ALLEN PARK, Mich. — Former Detroit Lions general manager Matt Millen is stepping away from his Big Ten Network broadcasting duties for the rest of the season to concentrate on his treatment for amyloidosis.
Millen had been working for the network as a color analyst for the first five games of this season. He had also done preseason radio work with the Oakland Raiders.
“We will certainly miss seeing Matt this fall, but his health is the clear priority for everyone involved,” Big Ten Network senior vice president Mark Hulsey said in a statement Wednesday. “And we plan to support him in any way possible.”
The 60-year-old first opened up about his diagnosis — which leaves him in possible need of a heart transplant — earlier this year to The Morning Call of Allentown, Pennsylvania. Amyloidosis is when amyloid builds up in bone marrow, eventually ending up in organs and body tissue. As it progresses, it can force organ failure by affecting healthy tissue.
In April, the Morning Call reported Millen’s heart was working at 30 percent capacity. Millen, who is a former ESPN employee, told the Morning Call he first began having symptoms seven years ago.

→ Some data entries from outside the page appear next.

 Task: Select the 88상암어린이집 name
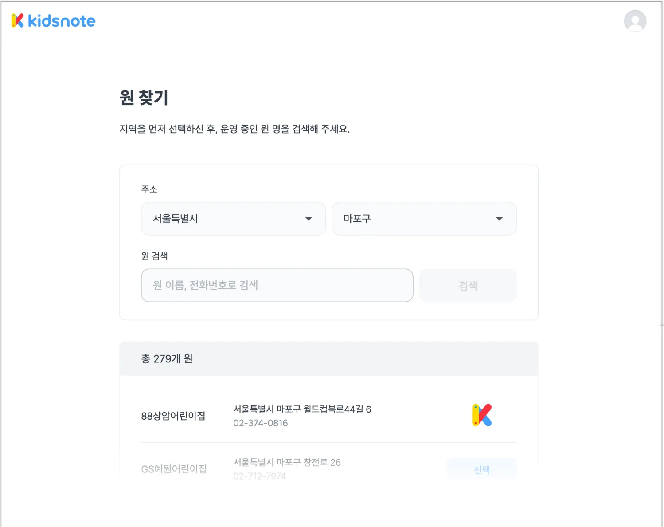point(173,416)
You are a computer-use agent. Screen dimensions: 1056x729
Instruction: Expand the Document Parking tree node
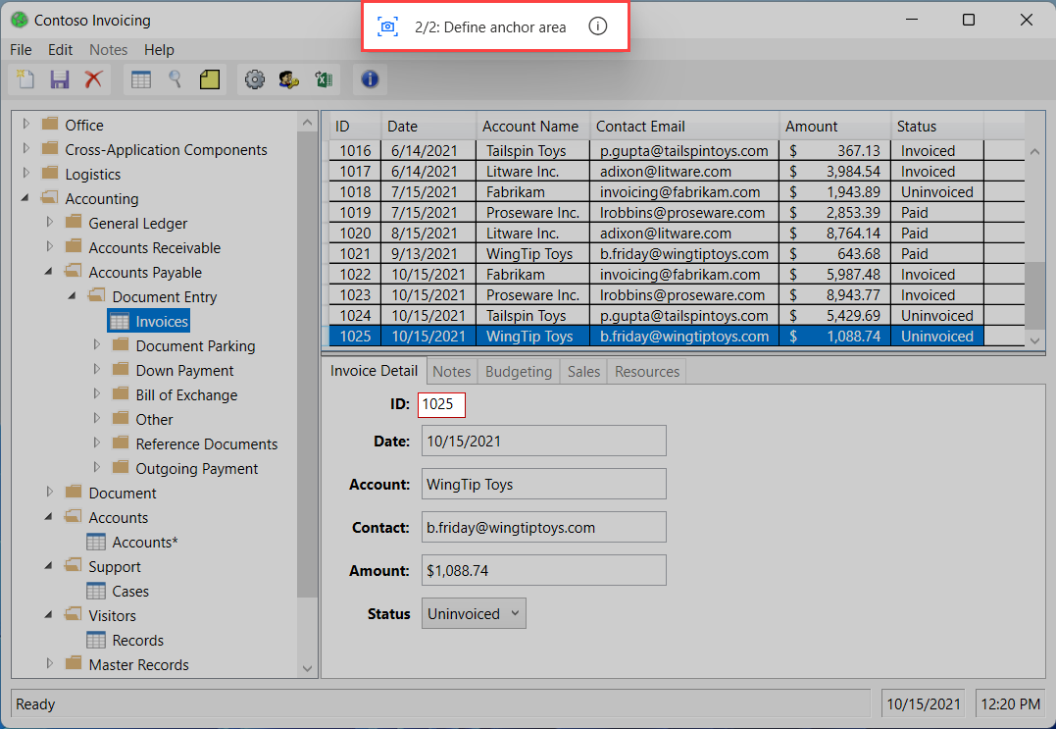pyautogui.click(x=96, y=345)
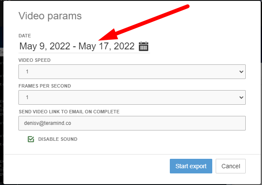This screenshot has width=262, height=185.
Task: Click the Video params dialog title
Action: point(50,16)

“I know what you have,” Millen said doctors told him, according to the newspaper. “And you’re not going to like it.”
A second-round pick out of Penn State in 1980, Millen played linebacker for 12 years for Oakland, San Francisco and Washington — becoming a two-time All-Pro, one-time Pro Bowler and four-time Super Bowl champion.
In 2001, he was hired by the Lions from the broadcast booth to become the team’s president and general manager. He was fired during the 2008 season, a year when the Lions finished 0-16.
The Mayo Clinic statistics report that 70 percent of people diagnosed with the disease are men, usually between the ages of 60 and 70.